Feet- take the long tufts off of the pads or leave them sticking out? Which I’d rather not.

Answer:

I’m not sure of your reason for not wanting to take off the toe tufts, but I’m glad to hear that you’d rather not. The breed standard for those breeds with long toe tufts calls for them to be fully intact, fluffy and full, and neatly combed out.

I don’t like taking toe tufts off of a cat either. But I do, sometimes, for those clients that request it. You can be sure I charge more for this service. After all, time = money. It takes more time, therefore it costs more $$.

Not too many cats like their toe tufts removed. Even the really compliant cats can get a bit testy when trying to remove their toe tufts. If the tufts are to be removed, then use a small trimmer such as the Brav Mini or the Pro LT (both by Wahl). No scissoring. (See my earlier post entitled “The Mane Thing.”)

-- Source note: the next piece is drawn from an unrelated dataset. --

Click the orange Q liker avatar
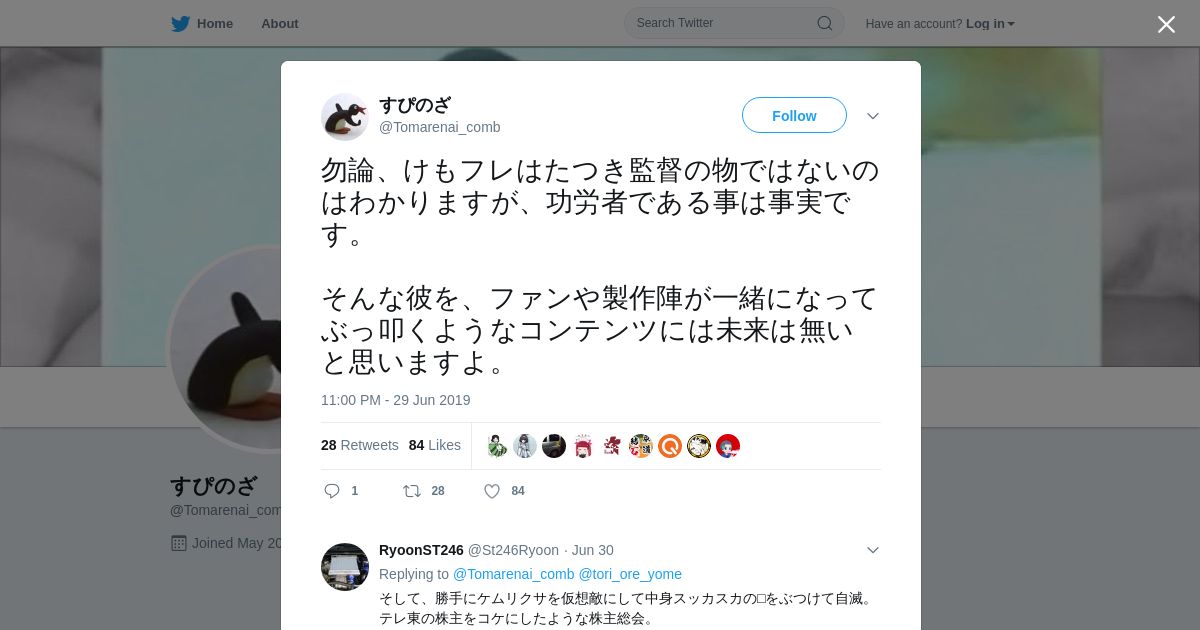This screenshot has width=1200, height=630. point(670,446)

I spent years showing Persian cats, taking great care to blow their toe tufts out to max fullness whenever giving one of my kitties a show bath. Goal: win in the show ring. That meant grooming to perfection, which meant showing off beautiful toe tufts. I do the same for my clients’ cats’ feet, unless requested to do otherwise.

Make toe tuft removal an add-on service with an additional charge for those clients that insist the tufts must go. Otherwise, blow those suckers out with the HV dryer so they are fluffy and straight. Toe tufts are good.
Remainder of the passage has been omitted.